Work item: The response must consist of the lines below from the one with "At what coordinates should I click to accomplish: Select" through the one with "Select the 运行", exactly as they appear and with both ends kept.

══ Recorded information ══

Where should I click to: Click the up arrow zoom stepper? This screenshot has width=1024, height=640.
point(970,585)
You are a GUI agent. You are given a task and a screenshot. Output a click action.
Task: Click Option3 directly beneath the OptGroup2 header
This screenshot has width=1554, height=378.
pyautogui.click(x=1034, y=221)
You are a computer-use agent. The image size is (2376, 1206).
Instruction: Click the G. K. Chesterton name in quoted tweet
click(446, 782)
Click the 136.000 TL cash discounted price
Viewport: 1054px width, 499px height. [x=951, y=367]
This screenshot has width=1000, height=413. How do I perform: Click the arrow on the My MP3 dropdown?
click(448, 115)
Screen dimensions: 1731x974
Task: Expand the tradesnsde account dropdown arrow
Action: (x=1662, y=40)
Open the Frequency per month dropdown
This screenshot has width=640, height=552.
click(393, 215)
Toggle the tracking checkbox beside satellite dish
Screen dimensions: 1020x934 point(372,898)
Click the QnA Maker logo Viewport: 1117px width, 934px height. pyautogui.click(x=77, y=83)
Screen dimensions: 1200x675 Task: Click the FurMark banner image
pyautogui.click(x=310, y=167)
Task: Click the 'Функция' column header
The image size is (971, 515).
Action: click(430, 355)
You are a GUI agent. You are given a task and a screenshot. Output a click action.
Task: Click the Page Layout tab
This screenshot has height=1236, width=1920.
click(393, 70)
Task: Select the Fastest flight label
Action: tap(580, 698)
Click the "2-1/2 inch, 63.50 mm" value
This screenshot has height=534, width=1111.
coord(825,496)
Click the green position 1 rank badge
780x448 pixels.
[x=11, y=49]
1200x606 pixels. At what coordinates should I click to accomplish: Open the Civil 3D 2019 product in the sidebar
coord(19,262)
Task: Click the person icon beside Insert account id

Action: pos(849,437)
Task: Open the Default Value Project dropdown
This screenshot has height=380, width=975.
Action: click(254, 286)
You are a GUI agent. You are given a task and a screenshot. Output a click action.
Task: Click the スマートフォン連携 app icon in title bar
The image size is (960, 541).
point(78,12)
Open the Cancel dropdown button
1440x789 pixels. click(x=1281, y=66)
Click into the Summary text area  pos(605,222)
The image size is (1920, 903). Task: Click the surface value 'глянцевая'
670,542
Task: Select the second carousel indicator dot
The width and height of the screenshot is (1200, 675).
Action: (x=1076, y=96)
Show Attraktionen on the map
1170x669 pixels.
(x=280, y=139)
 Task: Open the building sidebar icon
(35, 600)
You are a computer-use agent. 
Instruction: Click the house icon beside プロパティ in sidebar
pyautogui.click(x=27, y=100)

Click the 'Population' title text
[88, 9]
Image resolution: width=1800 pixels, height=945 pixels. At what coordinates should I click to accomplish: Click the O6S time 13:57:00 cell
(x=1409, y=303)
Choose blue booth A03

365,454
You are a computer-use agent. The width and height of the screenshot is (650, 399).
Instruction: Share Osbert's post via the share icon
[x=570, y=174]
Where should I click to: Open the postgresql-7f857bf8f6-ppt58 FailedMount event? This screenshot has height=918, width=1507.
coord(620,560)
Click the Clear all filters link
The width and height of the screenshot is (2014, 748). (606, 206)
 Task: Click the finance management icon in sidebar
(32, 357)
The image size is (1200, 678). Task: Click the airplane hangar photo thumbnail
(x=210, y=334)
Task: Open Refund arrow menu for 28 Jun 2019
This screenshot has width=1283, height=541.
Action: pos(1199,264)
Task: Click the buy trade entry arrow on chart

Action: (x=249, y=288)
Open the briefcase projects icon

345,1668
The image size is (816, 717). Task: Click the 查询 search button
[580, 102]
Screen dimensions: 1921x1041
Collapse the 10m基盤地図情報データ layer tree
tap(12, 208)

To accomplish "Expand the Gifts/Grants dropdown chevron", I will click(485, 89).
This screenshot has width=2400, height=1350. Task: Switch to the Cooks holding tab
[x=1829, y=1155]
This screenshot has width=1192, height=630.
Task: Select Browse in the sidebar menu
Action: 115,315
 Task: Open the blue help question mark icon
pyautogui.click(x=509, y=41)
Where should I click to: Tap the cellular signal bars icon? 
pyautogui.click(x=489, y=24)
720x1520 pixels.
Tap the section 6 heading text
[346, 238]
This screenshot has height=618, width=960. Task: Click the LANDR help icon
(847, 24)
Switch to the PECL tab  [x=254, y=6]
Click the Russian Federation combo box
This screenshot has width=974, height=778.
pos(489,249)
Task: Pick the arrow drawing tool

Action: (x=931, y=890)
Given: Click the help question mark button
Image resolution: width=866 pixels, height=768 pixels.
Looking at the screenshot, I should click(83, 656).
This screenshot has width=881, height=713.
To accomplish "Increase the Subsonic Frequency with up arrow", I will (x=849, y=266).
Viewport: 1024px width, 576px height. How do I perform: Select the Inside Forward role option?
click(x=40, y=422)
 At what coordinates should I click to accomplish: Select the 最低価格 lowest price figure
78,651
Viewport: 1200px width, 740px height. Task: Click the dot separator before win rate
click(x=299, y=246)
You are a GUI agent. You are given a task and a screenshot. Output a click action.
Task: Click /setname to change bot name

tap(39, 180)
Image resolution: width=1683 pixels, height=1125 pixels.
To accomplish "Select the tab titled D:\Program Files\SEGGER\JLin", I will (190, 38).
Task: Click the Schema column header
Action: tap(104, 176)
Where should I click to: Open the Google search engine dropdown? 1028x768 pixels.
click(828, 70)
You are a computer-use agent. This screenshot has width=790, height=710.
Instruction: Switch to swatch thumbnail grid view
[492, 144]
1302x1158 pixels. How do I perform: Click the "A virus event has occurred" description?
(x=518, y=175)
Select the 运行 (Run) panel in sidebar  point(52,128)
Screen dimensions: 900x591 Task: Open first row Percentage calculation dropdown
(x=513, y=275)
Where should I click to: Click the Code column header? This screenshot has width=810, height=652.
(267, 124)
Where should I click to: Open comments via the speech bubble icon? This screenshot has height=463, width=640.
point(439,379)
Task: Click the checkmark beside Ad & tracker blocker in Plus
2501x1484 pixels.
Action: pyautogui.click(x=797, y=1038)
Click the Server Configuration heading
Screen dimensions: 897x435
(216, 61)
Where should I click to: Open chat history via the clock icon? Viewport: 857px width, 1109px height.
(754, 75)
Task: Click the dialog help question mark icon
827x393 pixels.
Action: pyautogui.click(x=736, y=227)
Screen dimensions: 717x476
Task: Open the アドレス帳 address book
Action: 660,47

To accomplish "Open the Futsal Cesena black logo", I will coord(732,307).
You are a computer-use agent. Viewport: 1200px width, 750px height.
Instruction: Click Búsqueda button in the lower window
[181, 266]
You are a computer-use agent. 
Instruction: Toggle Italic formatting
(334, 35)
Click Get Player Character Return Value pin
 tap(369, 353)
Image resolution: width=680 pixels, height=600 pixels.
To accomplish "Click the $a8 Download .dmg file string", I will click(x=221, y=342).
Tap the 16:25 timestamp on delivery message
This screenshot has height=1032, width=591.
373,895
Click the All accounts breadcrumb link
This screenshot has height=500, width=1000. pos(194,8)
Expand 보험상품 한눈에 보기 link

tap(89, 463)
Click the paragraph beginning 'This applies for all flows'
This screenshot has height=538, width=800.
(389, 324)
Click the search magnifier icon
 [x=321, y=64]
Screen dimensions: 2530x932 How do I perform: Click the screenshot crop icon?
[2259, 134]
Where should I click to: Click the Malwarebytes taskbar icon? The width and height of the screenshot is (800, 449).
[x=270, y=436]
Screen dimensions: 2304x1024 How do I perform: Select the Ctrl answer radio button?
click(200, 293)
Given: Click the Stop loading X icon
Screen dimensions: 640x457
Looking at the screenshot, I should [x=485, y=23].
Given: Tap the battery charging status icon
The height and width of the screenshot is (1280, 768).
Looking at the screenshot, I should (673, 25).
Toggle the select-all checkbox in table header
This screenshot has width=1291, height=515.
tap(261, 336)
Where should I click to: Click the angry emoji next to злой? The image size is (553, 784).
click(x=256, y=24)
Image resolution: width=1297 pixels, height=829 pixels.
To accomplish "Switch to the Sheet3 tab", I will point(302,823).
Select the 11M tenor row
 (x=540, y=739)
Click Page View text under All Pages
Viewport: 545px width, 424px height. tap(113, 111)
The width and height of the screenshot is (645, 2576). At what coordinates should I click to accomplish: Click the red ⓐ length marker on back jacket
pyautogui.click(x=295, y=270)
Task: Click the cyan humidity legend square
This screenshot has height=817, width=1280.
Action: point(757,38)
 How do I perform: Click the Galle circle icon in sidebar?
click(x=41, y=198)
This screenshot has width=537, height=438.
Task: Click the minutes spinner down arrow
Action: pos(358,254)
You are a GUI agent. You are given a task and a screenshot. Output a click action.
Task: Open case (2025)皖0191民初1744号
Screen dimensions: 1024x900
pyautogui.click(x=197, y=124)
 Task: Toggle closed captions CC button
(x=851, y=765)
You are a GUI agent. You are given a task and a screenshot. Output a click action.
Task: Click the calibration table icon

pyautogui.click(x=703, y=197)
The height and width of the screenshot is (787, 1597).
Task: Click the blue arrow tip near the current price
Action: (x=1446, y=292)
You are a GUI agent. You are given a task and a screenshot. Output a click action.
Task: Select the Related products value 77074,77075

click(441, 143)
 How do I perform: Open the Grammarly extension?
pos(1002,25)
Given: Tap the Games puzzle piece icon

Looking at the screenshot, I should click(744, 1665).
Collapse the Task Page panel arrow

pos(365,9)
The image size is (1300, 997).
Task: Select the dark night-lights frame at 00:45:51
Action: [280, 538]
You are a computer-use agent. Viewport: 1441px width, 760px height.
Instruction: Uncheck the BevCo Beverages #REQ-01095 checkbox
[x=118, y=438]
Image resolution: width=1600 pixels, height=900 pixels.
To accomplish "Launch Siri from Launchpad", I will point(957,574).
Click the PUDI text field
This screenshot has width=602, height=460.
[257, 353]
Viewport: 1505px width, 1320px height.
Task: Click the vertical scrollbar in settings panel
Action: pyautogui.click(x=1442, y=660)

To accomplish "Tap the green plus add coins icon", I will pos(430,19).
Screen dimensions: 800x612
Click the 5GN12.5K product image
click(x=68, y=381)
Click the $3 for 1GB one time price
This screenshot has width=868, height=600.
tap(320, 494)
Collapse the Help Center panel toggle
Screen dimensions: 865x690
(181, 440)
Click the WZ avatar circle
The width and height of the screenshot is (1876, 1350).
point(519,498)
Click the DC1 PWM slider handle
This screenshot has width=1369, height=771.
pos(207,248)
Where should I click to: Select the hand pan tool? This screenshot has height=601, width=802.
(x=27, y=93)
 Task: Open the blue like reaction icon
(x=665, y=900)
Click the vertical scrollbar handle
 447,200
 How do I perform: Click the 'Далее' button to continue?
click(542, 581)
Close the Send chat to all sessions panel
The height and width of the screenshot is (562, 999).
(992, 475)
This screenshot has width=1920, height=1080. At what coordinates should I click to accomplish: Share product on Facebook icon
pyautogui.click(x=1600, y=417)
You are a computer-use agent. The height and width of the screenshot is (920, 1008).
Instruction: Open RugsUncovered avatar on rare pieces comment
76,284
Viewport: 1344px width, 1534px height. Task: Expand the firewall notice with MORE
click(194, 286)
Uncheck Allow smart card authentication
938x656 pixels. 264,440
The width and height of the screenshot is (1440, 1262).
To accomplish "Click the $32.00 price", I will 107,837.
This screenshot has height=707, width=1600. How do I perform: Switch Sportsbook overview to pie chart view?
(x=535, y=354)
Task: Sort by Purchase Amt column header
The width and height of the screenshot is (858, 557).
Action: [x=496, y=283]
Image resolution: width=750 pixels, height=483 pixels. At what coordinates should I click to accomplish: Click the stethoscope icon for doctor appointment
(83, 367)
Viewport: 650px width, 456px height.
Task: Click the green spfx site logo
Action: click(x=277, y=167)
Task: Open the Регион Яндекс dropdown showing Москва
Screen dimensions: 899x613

═══

Answer for the task:
 At what coordinates should I click to accomplish: Select the 最低価格 lowest price figure
78,651
Viewport: 1200px width, 740px height. Task: Click the dot separator before win rate
click(x=299, y=246)
You are a GUI agent. You are given a task and a screenshot. Output a click action.
Task: Click /setname to change bot name

tap(39, 180)
Image resolution: width=1683 pixels, height=1125 pixels.
To accomplish "Select the tab titled D:\Program Files\SEGGER\JLin", I will (190, 38).
Task: Click the Schema column header
Action: tap(104, 176)
Where should I click to: Open the Google search engine dropdown? 1028x768 pixels.
click(828, 70)
You are a computer-use agent. This screenshot has width=790, height=710.
Instruction: Switch to swatch thumbnail grid view
[492, 144]
1302x1158 pixels. How do I perform: Click the "A virus event has occurred" description?
(x=518, y=175)
Select the 运行 (Run) panel in sidebar  point(52,128)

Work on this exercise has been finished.